The University of Tennessee Health Science Center, USA

Title: Discovery of novel tubulin inhibitors and their synergy with BRAF inhibitors for malignant melanoma

Biography

Wei Li has been on faculty at University of Tennessee Health Science Center, USA after obtaining his PhD in Chemistry from Columbia University in the City of New York in 1999. He is currently a Professor and the Faculty Director of Shared Analytical Instrument in the university. He has publised over 114 peer-reviewed papers and three book chapters, is an inventor of a number of issued patents, and serves as the Editor of the Anticancer Section of Current Medicinal Chemistry.
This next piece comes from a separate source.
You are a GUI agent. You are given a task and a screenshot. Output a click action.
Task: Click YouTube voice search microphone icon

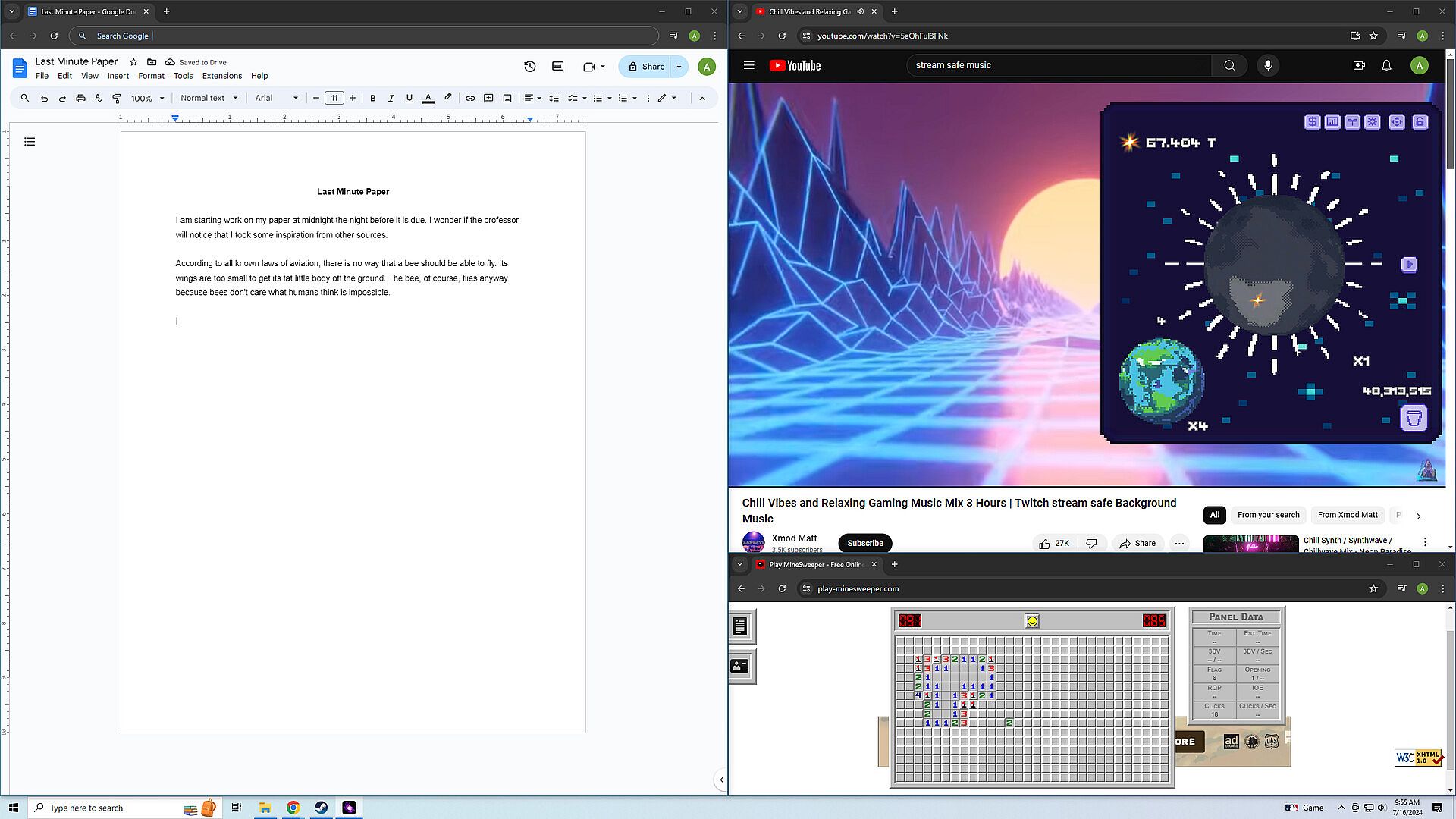pyautogui.click(x=1267, y=66)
He is a frequent grant reviewer for NIH and other funding agencies, and his current research is supported by multiple NIH grants

Abstract

Malignant melanoma is the most aggressive form of skin cancer and it is highly resistant to most existing therapies. Despite recent advances in both targeted therapy (e.g. BRAF inhibitors vemurafenib and dabrafenib; MEK inhibitor trametinib) and immunotherapy (ipilimumab; pembrolizumab), acquired drug resistance often develops quickly and the overall survival for malignant melanoma remains unsatisfactory. Chemotherapeutic drugs including tubulin inhibitors (e.g., paclitaxel or vinblastine) are used in treating malignant melanoma clinically, but their efficacy is often limited by the ABC-transporter mediated drug efflux and non-specific tissue distribution, leading to dose limiting toxicity. We have discovered several sets of novel tubulin inhibitors that:  1) target the colchicine binding site in tubulin and have broad spectrum of potent anticancer activity; 2) effectively circumvent major drug resistance mechanisms (P-gp, BCRP, and MRPs) that hinder the clinical efficacy with existing tubulin inhibitors; 3) are orally bioavailable and have excellent drug-like properties; 4) are efficacious against both drug sensitive and drug resistant melanoma tumors in vivo; and 5) have strong synergy with approved BRAF inhibitors for BRAF-resistant melanoma tumors. We have also developed nanoparticle formulations for these agents and showed that these targeted drug delivery approaches can significantly improve the anticancer efficacy for these tubulin inhibitors.